We have been reading a fantastic book by Ralph Moody called Little Britches: Father and I Were Ranchers out loud to the kids. It is fantastic, and I highly recommend it. Lots of great nuggets of wisdom, including this passage about killing hogs:
As we came near our house I could see what looked like three big white sacks of grain hanging from a crossbar at the back of our barn. I jumped off while the bays were making their circle in bur yard, and ran around the barn. Our three biggest pigs were hanging there dead, with all the hair scraped off them. It kind of startled me at first, and I guess Father noticed it. He came right over and bent down on one knee beside me. Then he put his arm around my shoulder, and said, “There isn’t a thing to be afraid of, or to feel bad about, Son. The only time to feel sorry for anything— or anybody—that dies is when they haven’t completed their mission here on earth. These pigs’ mission was to get big and fat so as to make food for us.

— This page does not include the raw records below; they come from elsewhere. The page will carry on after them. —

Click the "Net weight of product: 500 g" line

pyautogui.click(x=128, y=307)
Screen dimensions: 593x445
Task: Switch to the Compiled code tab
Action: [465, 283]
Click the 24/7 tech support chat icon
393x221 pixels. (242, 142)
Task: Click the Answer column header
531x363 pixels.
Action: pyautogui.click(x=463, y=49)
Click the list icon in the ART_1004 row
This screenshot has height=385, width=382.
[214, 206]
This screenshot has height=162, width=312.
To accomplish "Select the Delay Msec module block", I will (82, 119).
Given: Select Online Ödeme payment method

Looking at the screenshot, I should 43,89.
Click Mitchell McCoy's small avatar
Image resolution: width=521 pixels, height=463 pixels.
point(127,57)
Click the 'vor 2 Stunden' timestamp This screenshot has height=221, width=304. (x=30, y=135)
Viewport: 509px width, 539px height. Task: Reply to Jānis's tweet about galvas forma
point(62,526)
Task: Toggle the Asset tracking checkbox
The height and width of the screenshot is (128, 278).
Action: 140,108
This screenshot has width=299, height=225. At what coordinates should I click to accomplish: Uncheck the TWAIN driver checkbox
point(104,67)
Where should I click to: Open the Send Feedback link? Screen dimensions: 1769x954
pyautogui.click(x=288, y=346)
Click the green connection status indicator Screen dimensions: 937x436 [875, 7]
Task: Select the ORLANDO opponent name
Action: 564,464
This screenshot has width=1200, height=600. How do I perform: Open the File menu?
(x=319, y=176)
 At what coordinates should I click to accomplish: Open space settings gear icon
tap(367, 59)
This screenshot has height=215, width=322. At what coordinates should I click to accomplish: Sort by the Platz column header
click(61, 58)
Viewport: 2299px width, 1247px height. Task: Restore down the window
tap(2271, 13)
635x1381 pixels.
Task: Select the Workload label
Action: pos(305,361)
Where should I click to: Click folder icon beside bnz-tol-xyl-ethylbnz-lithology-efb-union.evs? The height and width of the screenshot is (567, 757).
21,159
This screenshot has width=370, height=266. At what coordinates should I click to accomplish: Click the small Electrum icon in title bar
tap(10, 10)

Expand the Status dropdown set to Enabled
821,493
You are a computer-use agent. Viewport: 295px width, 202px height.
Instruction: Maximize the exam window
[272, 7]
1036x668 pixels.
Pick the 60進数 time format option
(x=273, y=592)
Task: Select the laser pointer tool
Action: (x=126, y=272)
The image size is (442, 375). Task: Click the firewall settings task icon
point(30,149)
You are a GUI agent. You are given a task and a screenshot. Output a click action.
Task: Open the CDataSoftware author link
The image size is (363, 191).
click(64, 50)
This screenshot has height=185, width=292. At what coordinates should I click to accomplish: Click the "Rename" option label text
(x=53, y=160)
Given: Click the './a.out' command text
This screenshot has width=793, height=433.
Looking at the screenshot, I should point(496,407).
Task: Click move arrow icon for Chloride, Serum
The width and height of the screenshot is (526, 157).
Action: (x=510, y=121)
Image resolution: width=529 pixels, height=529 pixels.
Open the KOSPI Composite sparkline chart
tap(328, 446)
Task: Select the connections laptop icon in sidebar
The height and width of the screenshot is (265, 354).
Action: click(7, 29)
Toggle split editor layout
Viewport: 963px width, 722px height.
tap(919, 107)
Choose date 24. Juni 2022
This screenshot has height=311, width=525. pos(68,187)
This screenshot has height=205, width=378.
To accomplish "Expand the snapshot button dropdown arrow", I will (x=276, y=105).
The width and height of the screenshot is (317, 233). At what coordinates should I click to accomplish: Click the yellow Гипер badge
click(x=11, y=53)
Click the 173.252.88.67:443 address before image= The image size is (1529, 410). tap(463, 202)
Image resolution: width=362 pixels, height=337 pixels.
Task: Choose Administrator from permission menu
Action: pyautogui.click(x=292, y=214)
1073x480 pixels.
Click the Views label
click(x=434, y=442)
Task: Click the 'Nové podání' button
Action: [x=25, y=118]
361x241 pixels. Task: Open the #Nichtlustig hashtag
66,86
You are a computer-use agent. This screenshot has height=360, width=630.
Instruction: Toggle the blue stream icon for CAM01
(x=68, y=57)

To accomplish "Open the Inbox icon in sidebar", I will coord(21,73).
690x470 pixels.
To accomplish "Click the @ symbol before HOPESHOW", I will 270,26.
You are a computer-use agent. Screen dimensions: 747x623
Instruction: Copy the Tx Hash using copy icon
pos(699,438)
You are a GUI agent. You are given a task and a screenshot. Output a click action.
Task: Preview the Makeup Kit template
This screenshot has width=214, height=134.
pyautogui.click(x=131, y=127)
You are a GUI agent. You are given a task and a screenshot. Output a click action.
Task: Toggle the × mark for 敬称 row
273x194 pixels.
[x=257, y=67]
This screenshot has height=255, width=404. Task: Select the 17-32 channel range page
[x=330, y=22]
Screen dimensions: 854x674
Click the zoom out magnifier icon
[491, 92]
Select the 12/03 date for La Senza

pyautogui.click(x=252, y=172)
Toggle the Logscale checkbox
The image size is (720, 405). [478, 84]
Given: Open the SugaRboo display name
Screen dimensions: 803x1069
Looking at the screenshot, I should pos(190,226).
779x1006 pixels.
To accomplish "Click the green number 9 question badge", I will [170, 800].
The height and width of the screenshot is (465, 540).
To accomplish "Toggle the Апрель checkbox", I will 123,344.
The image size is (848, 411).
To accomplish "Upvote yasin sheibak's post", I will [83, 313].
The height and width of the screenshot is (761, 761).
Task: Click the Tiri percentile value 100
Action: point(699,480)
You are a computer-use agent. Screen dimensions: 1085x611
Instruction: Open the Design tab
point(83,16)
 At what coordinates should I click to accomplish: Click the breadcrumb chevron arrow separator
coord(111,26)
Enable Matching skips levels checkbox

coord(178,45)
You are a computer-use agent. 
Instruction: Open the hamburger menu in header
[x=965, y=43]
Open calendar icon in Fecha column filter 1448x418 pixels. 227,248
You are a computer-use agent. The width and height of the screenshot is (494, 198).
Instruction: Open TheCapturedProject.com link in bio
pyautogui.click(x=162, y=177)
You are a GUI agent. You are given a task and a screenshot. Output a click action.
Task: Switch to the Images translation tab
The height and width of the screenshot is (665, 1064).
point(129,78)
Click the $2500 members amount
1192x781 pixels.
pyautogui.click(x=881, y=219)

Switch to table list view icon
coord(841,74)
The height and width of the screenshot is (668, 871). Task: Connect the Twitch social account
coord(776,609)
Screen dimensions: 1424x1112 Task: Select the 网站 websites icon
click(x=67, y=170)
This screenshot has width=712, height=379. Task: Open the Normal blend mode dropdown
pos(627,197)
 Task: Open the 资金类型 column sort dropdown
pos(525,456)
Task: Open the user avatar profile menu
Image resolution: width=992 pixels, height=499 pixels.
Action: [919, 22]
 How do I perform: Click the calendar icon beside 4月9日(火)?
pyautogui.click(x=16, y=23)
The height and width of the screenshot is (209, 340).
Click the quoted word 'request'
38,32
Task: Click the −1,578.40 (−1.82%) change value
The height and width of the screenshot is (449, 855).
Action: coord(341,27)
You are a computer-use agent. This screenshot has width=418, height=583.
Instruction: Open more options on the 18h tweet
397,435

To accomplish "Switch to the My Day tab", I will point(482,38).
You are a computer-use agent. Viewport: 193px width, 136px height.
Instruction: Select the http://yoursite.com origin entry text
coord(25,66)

They have done a good job of it and their mission is completed. And I do want you to know this: they didn’t know what was happening, and they weren’t hurt a bit—they didn’t even squeal.” Father could always explain things like that so I’d understand.
Ralph Moody, Little Britches: Father and I Were Ranchers 135 (1950). With all of the pigs who have recently left the farm and went to the butcher and returned as vacuum-sealed packages of meat around here, this passage was very timely!